What are those surface characteristics?

I think they refer to the thickness of the film, with a slight allowance for small variations. I'd consider it a suboptimal formulation the way they put it there.

 

[Dan Daniel]

Weird. It sounds as if the film itself is getting pushed forward into the film gate, ahead of the edges?

0.2mm is not a small amount for focus.

 

[Light Capture]

I found similar implied statement in one of the old Rolleiflex service manuals.
They had difference in calibration planes for that particular TLR. I don't remember which one was that.
There were also different setting on pressure plate for different types of these.
My method is to use piece of film and check the reflection with the collimator. That's not really available to everyone but digital camera with target can be used.
Not as fast as collimator but it will work if used carefully.
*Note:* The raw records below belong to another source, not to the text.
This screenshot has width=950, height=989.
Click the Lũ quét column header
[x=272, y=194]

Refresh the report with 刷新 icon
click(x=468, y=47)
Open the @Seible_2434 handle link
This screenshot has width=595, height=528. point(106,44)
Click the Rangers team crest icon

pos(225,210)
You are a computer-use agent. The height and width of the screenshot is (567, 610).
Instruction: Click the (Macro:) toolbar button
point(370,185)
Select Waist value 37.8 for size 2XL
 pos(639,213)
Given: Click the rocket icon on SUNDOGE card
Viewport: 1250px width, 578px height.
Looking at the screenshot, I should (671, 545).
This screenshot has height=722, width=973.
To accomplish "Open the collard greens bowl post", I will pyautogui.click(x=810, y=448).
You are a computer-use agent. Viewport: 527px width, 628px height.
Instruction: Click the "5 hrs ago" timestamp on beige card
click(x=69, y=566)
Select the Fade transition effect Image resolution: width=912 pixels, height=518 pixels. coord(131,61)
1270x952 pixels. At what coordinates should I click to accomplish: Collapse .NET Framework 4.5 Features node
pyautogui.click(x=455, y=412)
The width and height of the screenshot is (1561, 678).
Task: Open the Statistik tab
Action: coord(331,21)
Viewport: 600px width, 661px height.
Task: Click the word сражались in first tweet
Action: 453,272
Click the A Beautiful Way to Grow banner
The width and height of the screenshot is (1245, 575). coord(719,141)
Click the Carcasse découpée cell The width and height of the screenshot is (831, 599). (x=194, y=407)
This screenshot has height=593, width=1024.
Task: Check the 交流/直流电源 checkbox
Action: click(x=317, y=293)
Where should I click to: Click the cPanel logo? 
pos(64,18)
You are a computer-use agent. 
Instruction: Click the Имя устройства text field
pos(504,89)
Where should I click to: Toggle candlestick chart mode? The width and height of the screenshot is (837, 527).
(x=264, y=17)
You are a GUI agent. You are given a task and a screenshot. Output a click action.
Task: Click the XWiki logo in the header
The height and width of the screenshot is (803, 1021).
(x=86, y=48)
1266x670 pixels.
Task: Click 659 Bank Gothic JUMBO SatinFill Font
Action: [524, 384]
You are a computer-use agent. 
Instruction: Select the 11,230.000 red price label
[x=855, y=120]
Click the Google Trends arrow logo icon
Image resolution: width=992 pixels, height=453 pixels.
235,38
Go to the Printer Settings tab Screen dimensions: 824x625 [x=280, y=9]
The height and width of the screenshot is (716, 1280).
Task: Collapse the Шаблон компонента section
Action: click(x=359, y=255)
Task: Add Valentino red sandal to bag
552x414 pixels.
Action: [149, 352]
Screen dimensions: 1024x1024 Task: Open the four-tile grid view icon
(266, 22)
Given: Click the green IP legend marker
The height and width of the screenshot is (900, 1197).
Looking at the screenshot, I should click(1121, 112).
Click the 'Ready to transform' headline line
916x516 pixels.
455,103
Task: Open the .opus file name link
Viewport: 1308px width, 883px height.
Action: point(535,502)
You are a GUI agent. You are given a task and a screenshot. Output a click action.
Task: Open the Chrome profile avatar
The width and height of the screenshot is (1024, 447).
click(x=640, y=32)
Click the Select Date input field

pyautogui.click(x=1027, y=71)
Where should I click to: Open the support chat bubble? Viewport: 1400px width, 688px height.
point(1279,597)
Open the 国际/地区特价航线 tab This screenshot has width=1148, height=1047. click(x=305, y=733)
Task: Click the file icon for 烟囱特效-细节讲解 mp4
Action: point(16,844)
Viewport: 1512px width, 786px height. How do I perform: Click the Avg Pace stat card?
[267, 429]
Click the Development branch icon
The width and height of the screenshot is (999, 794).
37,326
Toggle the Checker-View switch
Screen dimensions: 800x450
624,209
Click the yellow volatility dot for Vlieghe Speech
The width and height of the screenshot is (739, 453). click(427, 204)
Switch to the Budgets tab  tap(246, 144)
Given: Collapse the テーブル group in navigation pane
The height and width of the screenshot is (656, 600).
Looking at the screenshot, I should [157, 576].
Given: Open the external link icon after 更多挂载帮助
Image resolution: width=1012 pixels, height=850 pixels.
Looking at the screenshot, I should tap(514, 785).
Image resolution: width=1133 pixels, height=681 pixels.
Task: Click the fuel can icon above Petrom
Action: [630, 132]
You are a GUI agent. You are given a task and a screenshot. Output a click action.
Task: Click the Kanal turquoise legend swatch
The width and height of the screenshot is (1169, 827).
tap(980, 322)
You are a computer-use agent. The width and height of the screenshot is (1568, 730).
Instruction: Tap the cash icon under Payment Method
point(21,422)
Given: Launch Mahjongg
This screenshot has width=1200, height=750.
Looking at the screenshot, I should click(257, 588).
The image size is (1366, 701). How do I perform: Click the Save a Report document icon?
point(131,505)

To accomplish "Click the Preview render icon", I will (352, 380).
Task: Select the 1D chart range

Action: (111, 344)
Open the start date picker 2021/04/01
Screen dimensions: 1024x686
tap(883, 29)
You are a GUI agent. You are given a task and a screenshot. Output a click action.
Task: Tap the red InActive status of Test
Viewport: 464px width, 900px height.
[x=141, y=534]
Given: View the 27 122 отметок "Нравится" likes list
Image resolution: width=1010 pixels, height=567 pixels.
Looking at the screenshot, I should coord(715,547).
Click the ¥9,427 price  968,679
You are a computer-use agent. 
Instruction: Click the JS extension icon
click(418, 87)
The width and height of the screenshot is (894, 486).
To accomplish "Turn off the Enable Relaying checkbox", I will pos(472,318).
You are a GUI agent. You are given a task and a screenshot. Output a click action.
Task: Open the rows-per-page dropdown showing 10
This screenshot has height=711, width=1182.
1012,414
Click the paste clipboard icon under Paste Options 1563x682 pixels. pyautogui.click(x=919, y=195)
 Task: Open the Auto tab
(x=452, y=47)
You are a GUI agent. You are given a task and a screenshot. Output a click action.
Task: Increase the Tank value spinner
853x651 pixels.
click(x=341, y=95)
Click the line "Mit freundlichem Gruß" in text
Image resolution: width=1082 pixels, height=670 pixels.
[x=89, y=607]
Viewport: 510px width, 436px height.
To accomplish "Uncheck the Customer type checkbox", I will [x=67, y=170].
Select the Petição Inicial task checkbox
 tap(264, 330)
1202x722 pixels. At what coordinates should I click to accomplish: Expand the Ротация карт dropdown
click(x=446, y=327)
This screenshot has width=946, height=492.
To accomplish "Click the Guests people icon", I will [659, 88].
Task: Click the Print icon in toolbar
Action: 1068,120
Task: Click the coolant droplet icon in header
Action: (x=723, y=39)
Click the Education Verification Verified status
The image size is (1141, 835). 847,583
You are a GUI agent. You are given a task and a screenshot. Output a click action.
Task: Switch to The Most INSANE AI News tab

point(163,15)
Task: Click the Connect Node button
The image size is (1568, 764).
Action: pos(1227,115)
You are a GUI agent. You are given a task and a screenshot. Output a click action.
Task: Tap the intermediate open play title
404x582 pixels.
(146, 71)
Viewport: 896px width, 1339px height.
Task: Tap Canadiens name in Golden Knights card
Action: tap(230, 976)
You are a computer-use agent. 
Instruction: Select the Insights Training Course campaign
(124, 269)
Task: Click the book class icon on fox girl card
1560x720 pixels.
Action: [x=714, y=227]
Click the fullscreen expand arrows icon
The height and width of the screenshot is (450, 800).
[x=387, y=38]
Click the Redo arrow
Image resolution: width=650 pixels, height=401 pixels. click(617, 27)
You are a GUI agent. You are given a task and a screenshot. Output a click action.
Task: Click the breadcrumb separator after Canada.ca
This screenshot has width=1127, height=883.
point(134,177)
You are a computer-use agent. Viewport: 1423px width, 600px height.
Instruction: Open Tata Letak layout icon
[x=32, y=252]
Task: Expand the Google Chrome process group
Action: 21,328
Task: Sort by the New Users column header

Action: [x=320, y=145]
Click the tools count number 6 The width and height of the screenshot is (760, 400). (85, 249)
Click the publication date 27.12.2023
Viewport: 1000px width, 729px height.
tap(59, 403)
Focal length of 2-3 times longer than the focal length of the calibrated lens is still recommended. This is also required to minimize impact of the collimator's own calibration on final result.
The best is to use known cheap lens and calibrate it to infinity and tape/glue the focusing ring (moon is the best target, something few km's away will work as well).
The biggest challenge with this method is that target in the camera needs to be lit in some way. I've used glass slide cover with clear frosted tape over it. Few dots with the marker will be a good target.
If using film with the camera's pressure plate same marker dots can be used but some kind of illumination is needed inside the camera, behind the lens to illuminate film surface. Small LR44 button battery with LED would work. It needs to be shielded so it doesn't shine into the camera.
Later calibration mirror fixture for Rolleiflex cameras is flat and the calibration is done at the same plane as film rails.

For all this to line up, body length needs to be correct, back surface to film rails distance needs to be correct and tested and lens needs to be collimated to specifications. Lens can be only properly collimated if the first two are correct or if the calibration fixture for collimator is available.

It all seems to depend on the design of the particular camera.
Hasselblad doesn't mention anything like that and Leica doesn't seem to mention that anywhere.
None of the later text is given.